# WORK ITEM:
Write out the listing below word for word.

▬▬▬

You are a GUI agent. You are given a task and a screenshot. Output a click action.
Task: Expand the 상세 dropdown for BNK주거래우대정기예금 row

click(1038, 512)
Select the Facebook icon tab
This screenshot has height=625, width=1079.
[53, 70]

▬▬▬

# THE ANSWER:
You are a GUI agent. You are given a task and a screenshot. Output a click action.
Task: Expand the 상세 dropdown for BNK주거래우대정기예금 row

click(1038, 512)
Select the Facebook icon tab
This screenshot has height=625, width=1079.
[53, 70]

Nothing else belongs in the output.